= What the exercise asks =
Below are the records; retype them exactly and omit each picture.

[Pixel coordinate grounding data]
****

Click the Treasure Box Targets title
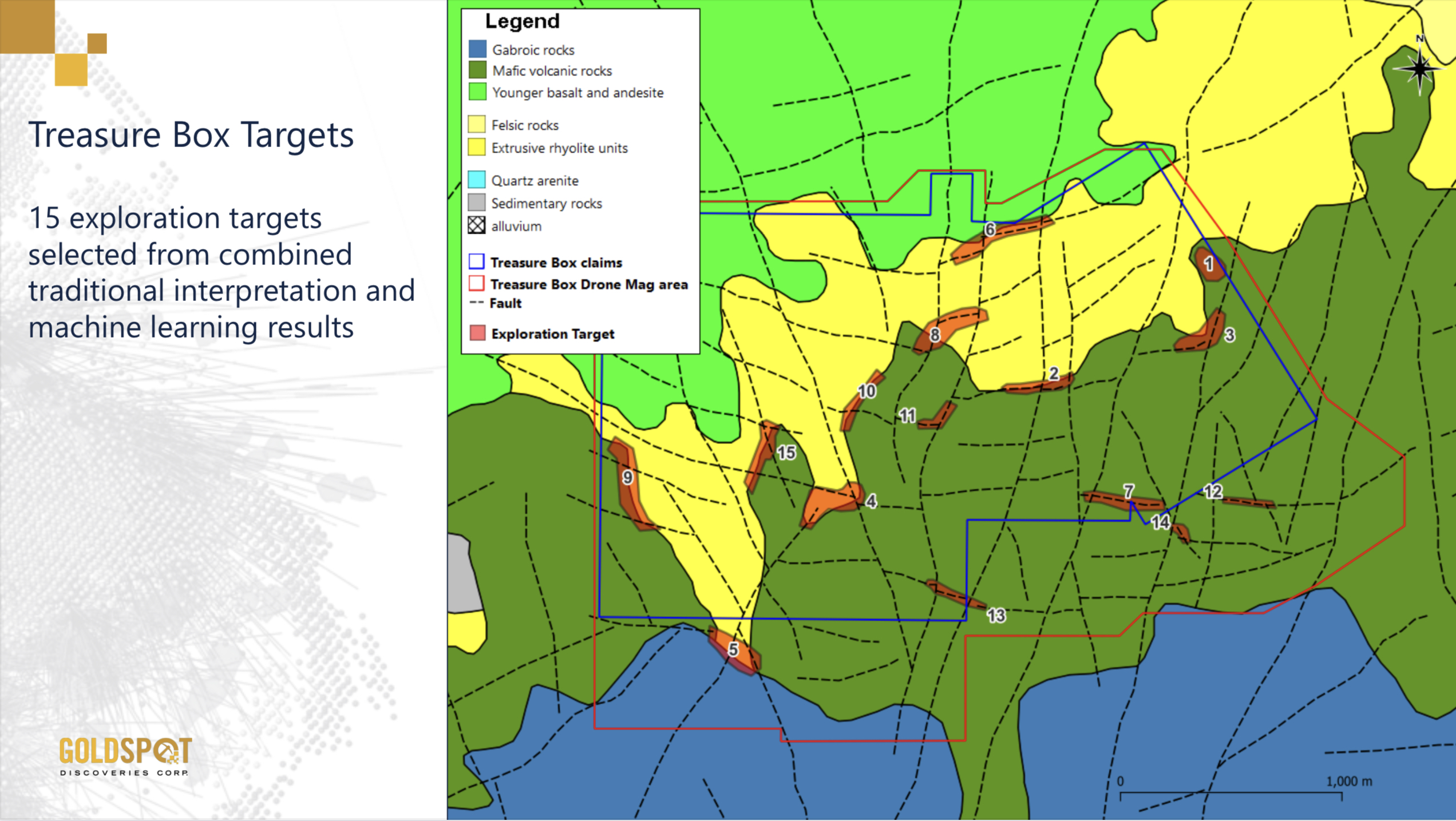The image size is (1456, 821). [191, 134]
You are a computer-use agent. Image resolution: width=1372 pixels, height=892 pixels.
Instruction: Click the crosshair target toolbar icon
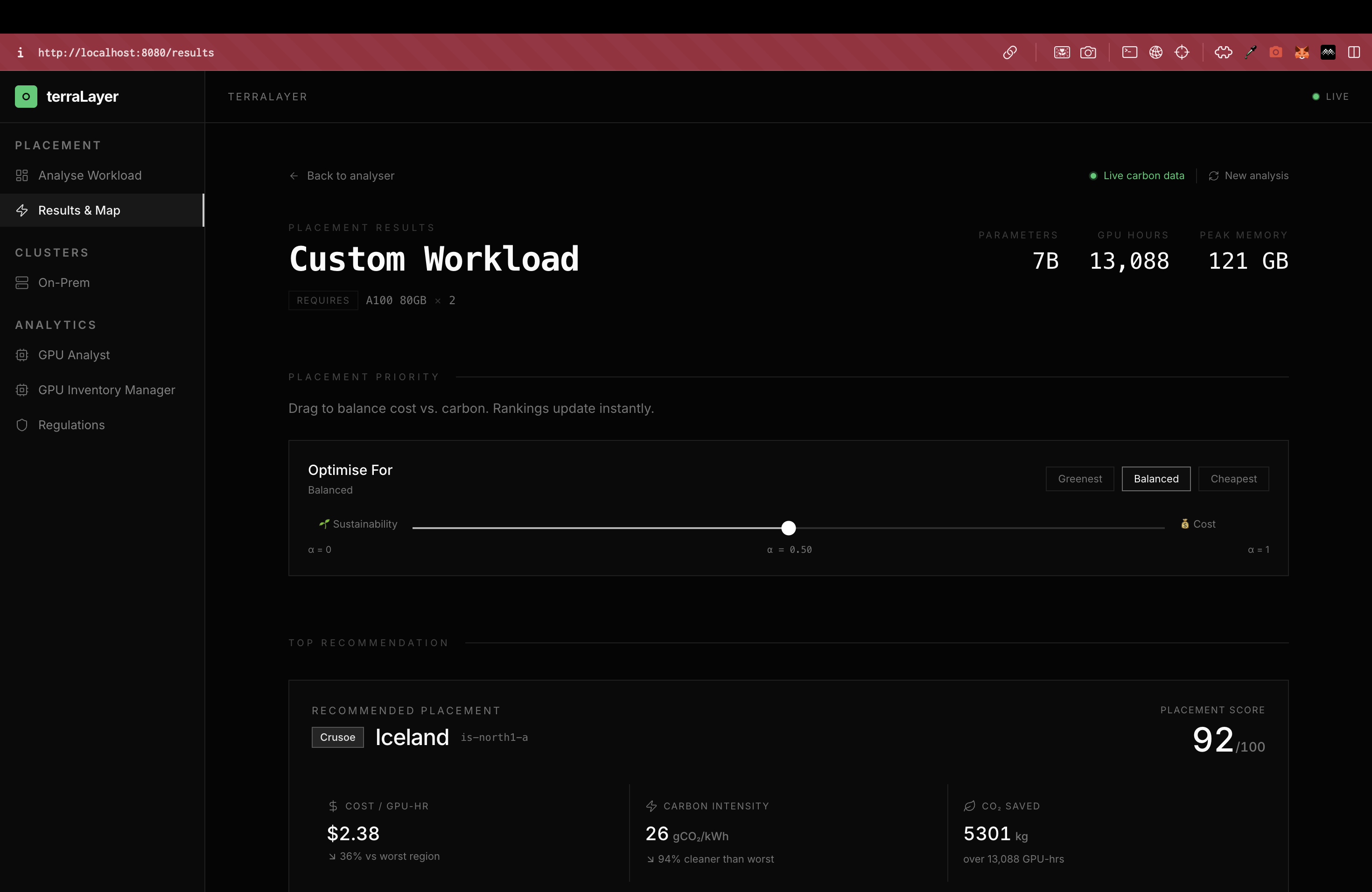coord(1182,52)
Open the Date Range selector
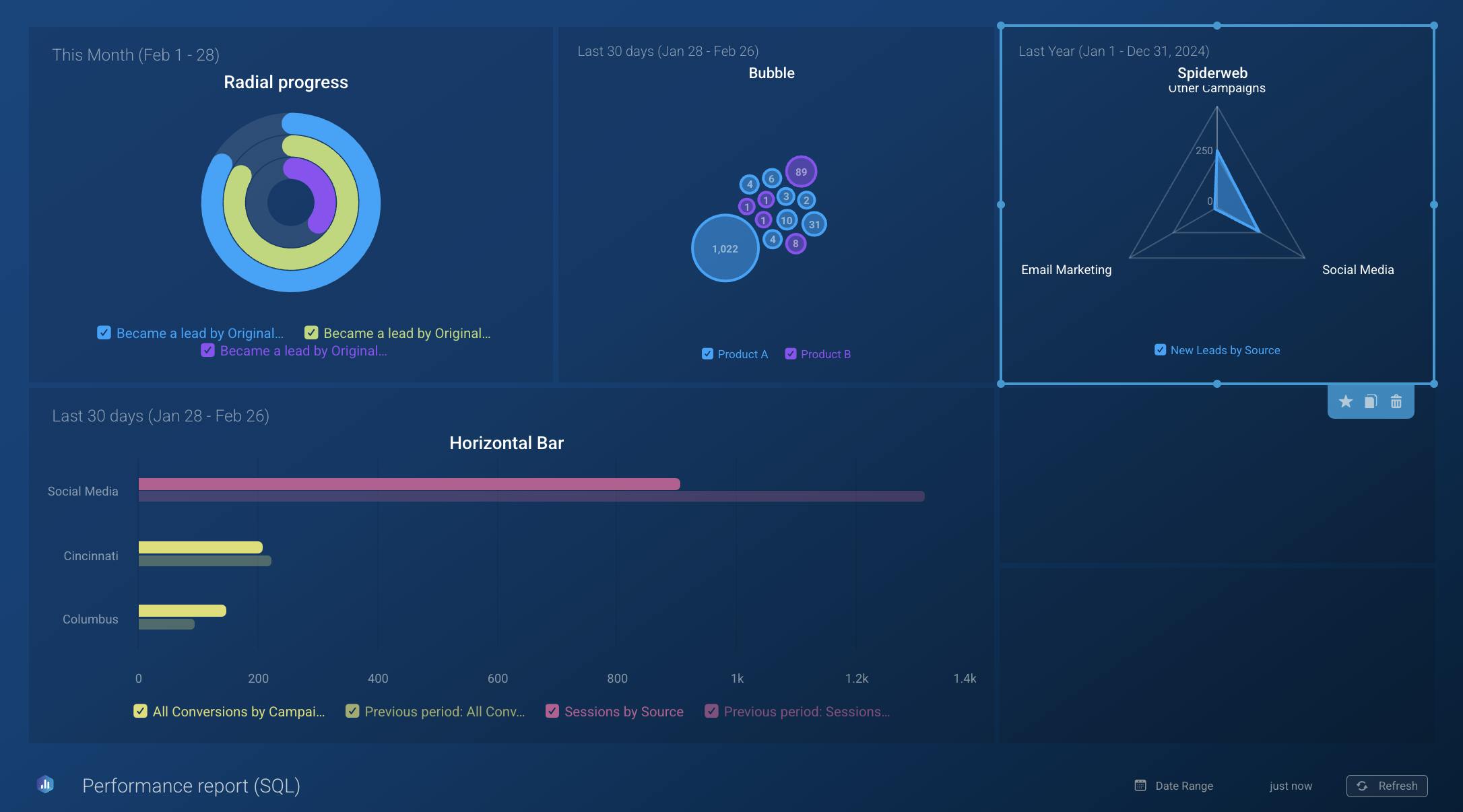1463x812 pixels. click(1183, 786)
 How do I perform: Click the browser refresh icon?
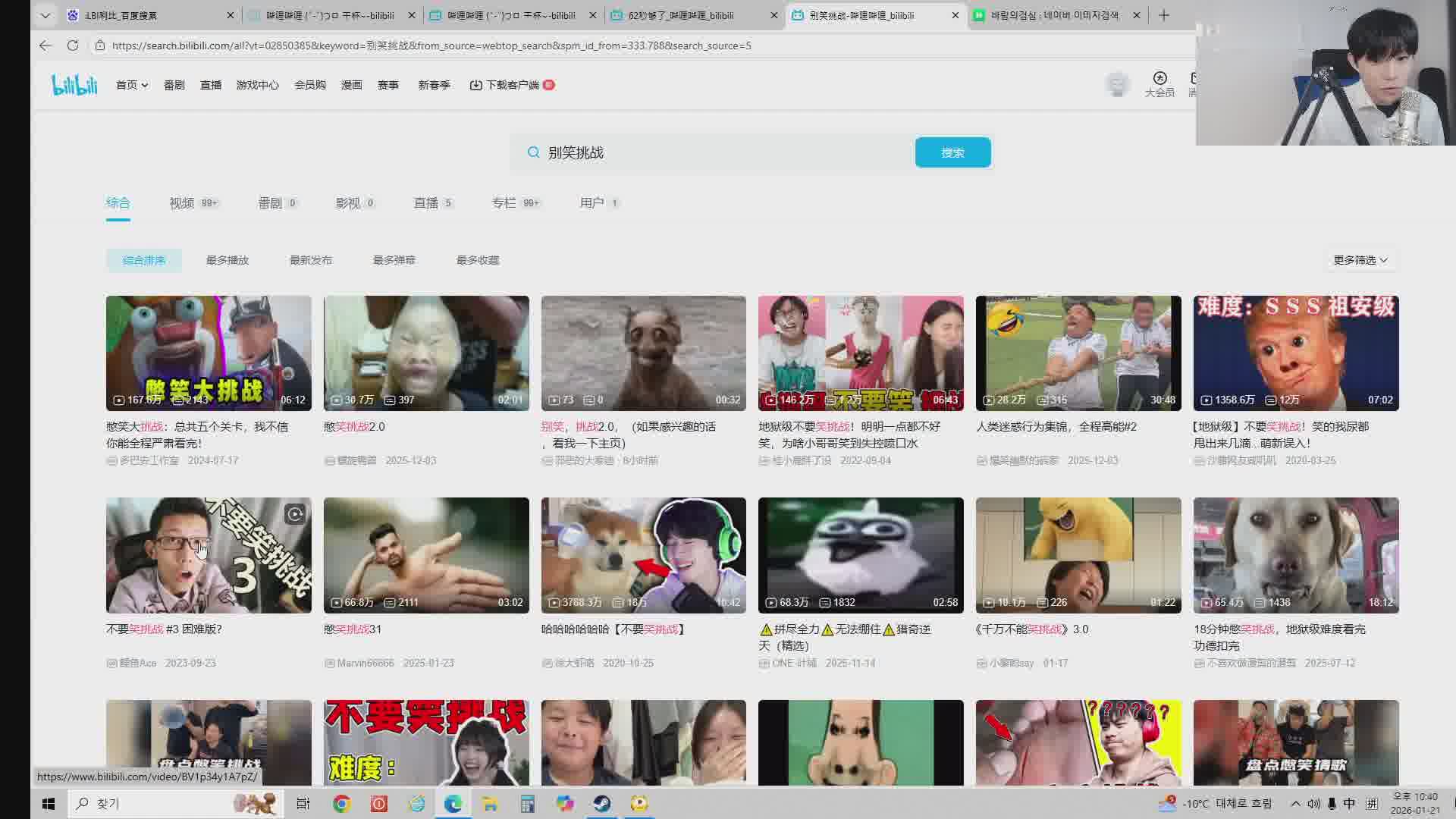tap(73, 46)
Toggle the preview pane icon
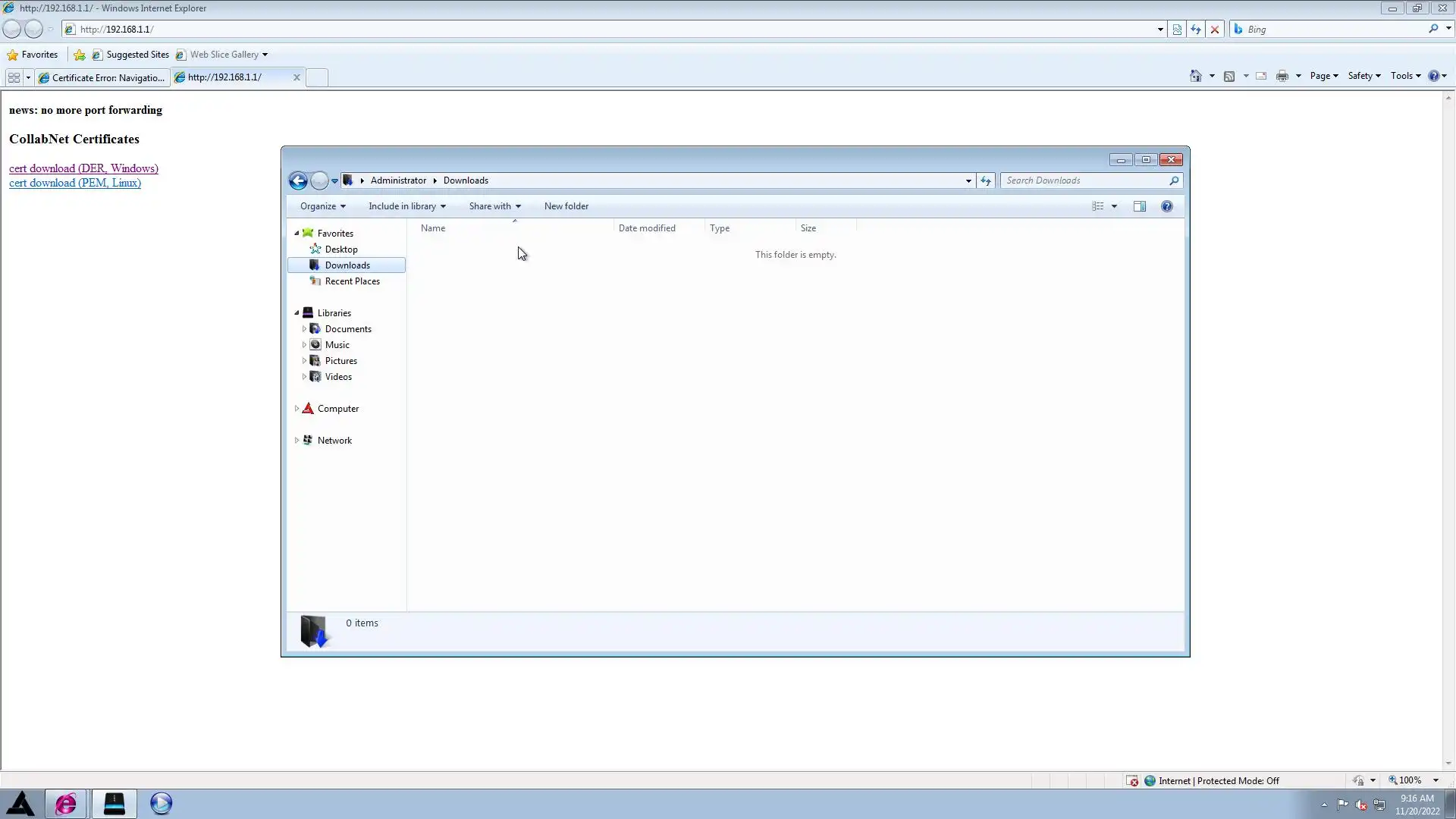Viewport: 1456px width, 819px height. tap(1139, 206)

****

= Expected answer =
Click the Treasure Box Targets title
The image size is (1456, 821). [191, 134]
You are a computer-use agent. Image resolution: width=1372 pixels, height=892 pixels.
Instruction: Click the crosshair target toolbar icon
coord(1182,52)
Open the Date Range selector
1463x812 pixels. click(1183, 786)
 How do I perform: Click the browser refresh icon?
tap(73, 46)
Toggle the preview pane icon
Viewport: 1456px width, 819px height. tap(1139, 206)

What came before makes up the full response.